Specifically, AFSPC medical Airmen are focusing on four areas of interest: managing fatigue exposure; defining fitness to meet the needs of line commanders; working within the specification of deployment and readiness; and evaluating retention standards for certain conditions.

“We are also pursuing space operations basic training for all medical personnel who support the space mission,” said Matthews. “It is important that all medical personnel, including nurses, techs and administrators who support the space medicine mission have a common baseline understanding of what makes the space domain different.”

During the early years of the U.S. space program, Air Force doctors led the way in the space medicine field, but NASA later assumed most medical responsibilities for its astronauts. Today, understanding of the space environment’s effect on the human body is growing at a fast pace. As space becomes an ever more important domain, AFSPC medical Airmen continue to keep up with that growth in knowledge.

Space medicine builds off aerospace medicine and ties closely to occupational and preventive medicine, accounting for the impact that the space environment has on the body. This includes oxygen, pressure, acceleration, radiation, communication issues, logistics, and isolation. Space medicine has to account for all of this.

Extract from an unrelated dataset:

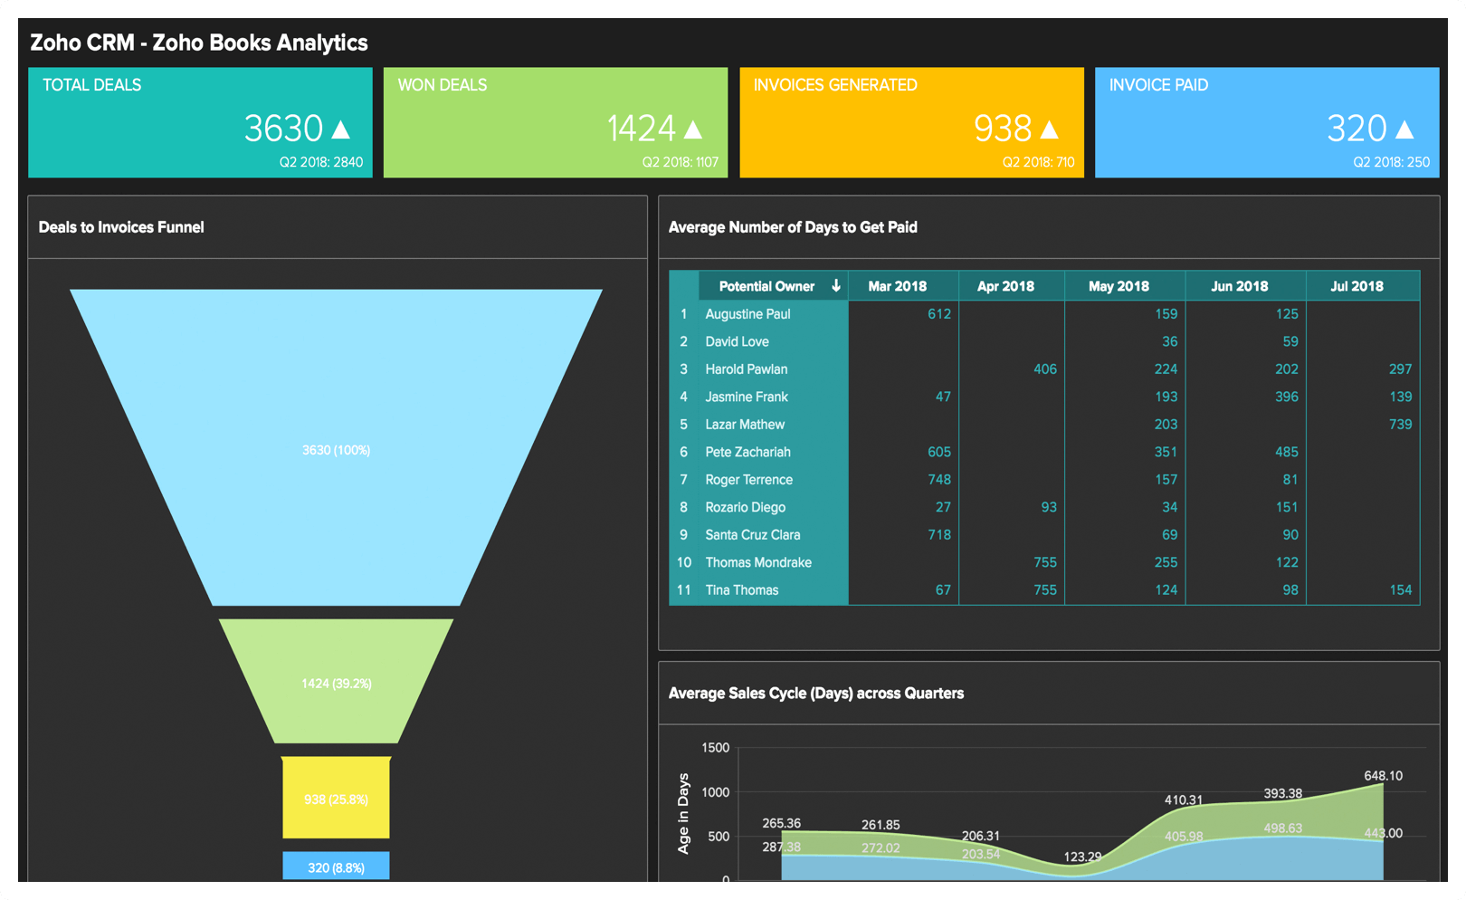Click the up-trend triangle beside 1424 Won Deals

[693, 130]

“Part of what makes space medicine a distinct specialty is the ability to adapt to this pace,” said Agee. “The unpredictability and vastness of space drives us to constantly anticipate, adapt and use existing data to predict future needs.”

“Space is a completely different and separate domain from any other in which the U.S. Air force operates,” said Matthews. “This is the reason for our development of a team of space medicine specialists that exist in a space medicine culture.”

AFSPC medical Airmen like Matthews and Agee are eager to take on the challenges and prepare Airmen for future readiness requirements.

“These are exciting times and I am fortunate to be involved, and grateful for this opportunity to be part of our revolutionary undertakings here at AFSPC,” said Agee.